Clearview a déposé un brevet dans lequel il projette toutes sortes d'usages plus inquiétants les uns que les autres pour sa technologie de reconnaissance faciale.

Ce n’est qu’un brevet déposé au bureau américain de la propriété intellectuelle, mais il en dit long sur les ambitions inquiétantes de Clearview AI. Souvenez-vous de cette entreprise, exposée sous les projecteurs par le New York Times en janvier 2020. Elle se vantait d’avoir aspiré plus de 3 milliards de photos sur le web et de s’en servir pour alimenter son outil de reconnaissance faciale. Il suffit de donner une photo au logiciel, et il vous retournera en résultat un album de photos de la même personne, selon lui. Puisque l’outil lie chacune des images à sa source d’origine (réseaux sociaux, forums, médias…), il est possible de trouver toutes sortes d’informations sur la personne recherchée, et donc, de l’identifier.

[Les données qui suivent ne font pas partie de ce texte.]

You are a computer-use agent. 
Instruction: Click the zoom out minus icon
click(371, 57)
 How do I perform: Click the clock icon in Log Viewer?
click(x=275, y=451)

Jusqu’ici, Clearview AI a réussi à calmer les critiques et menaces légales contre son logiciel en matraquant qu’il n’était accessible qu’aux forces de l’ordre. Il ne servirait qu’à arrêter terroristes et autres criminels, exemples à l’appui. Pourtant, lorsque le New York Times a découvert son activité, non seulement des commerces l’utilisaient, mais aussi des amis des fondateurs. Interrogée par la justice américaine en mai 2020, l’entreprise avait déclaré qu’elle prendrait des mesures pour « éviter les transactions avec les clients non gouvernementaux ».

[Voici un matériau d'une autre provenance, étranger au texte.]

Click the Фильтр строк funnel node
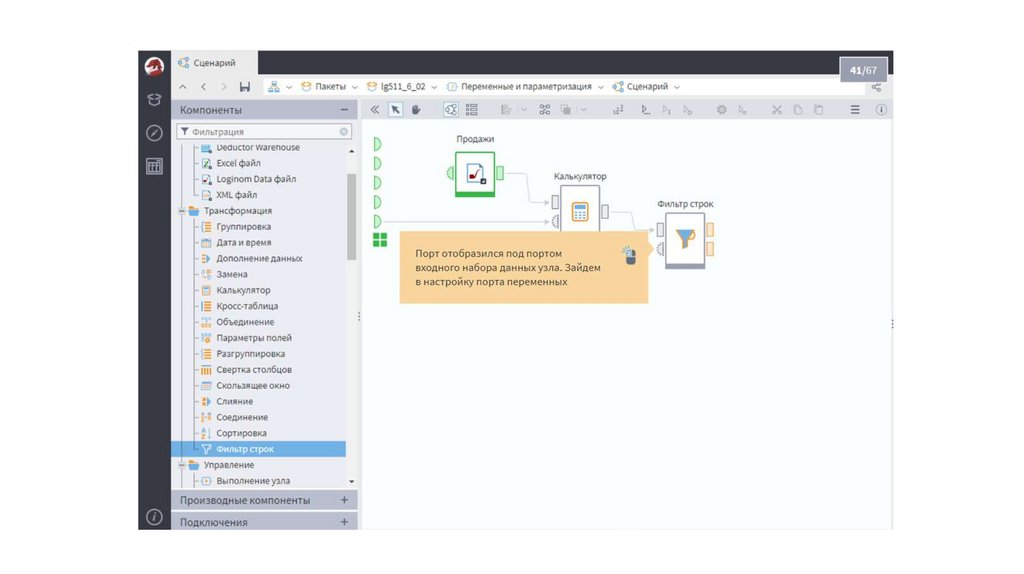1024x574 pixels. coord(685,240)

Clearview apprécierait-il la société décrite dans certains épisodes de Black Mirror ? // Source : Capture d’écran Black Mirror/Netflix

Une petite reconnaissance faciale avant son rendez-vous ?

Malgré cet engagement, Clearview lorgnerait toujours le marché grand public. Son dernier brevet, repéré par Buzzfeed décrit une application composée de deux briques techniques : un outil de recherche d’image sur Internet, et la technologie de reconnaissance faciale. Comme le plus souvent, le document, déposé en août 2020 mais rendu public le 11 février 2021, ne livre que le minimum de détails techniques le projet.

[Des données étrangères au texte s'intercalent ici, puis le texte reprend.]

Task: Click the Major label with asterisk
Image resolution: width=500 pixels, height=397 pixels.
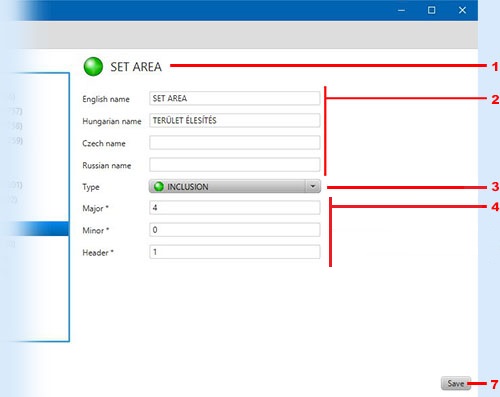Action: click(95, 209)
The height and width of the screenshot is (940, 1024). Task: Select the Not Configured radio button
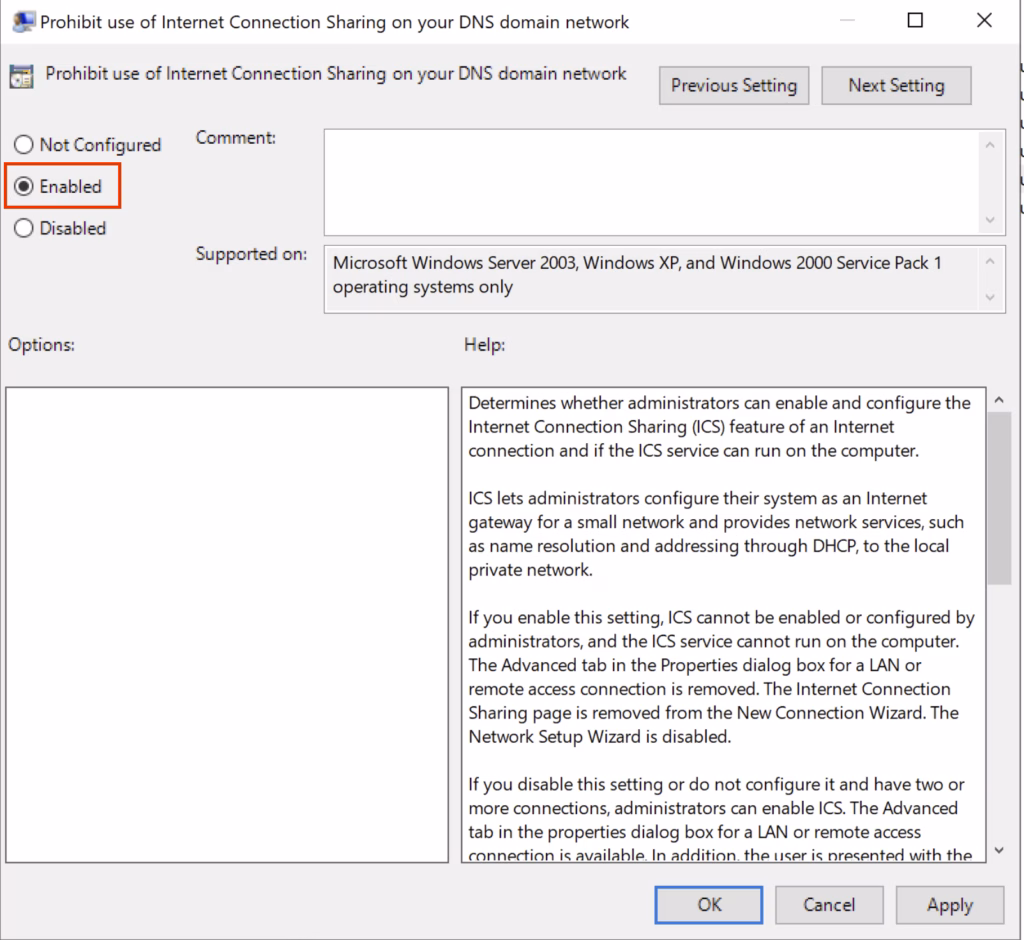tap(23, 145)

En revanche, il s’étend plus longuement sur les usages de ce projet d’application. « Dans de nombreuses situations, il est souhaitable pour un individu d’en savoir plus sur la personne qu’il vient de rencontrer », avance l’entreprise. Elle développe : faire une recherche rapide sur une personne grâce à son visage s’appliquerait à tous les contextes d’après elle, rendez-vous commerciaux comme rendez-vous amoureux. Au lieu d’une simple recherche du nom d’une personne sur un moteur de recherche, Clearview projette de proposer une recherche par son visage. « Il existe un fort besoin pour une meilleure façon d’obtenir des informations sur une personne », argumente l’entreprise. Cette vision du monde est effrayante : imaginez  que votre futur rendez-vous déterre tout ce qui est disponible sur votre personne sur Internet, en un clic. Vous publiez des photos sous pseudonyme ? L’outil pourrait les retrouver. Pire, s’il ne fonctionne pas correctement, il pourrait vous attribuer des photos (et donc des informations) qui appartiennent à d’autres personnes.

Clearview teste de dangereuses limites

Et Clearview ne s’arrête pas là : il prévoit que son outil soit utilisé pour filtrer l’accès à certains lieux ou outils, et qu’il permette d’identifier « les agresseurs sexuels » ou encore les « personnes sans abri ». L’organisation pousse sa vision dystopique jusqu’à envisager de détecter qu’une personne a un « problème ou handicap mental » afin que la police réagisse en conséquence.

Interrogé par Buzzfeed, Hoan Ton-That, le CEO de Clearview AI, matraque son message : Clearview n’est utilisé que par les forces de l’ordre pour les enquêtes post-crimes. Et il n’envisageraient pas d’en faire une version grand public. Ton-That aurait tort de créer dès maintenant une polémique : le document n’est qu’une demande de brevet pour une application, et comme bon nombre de brevets déposés, l’app pourrait ne jamais voir le jour. Mais cette nuance ne dissipe pas le problème : Clearview a testé, et connu de tester les dangereuses limites de la reconnaissance faciale, et c’est inquiétant.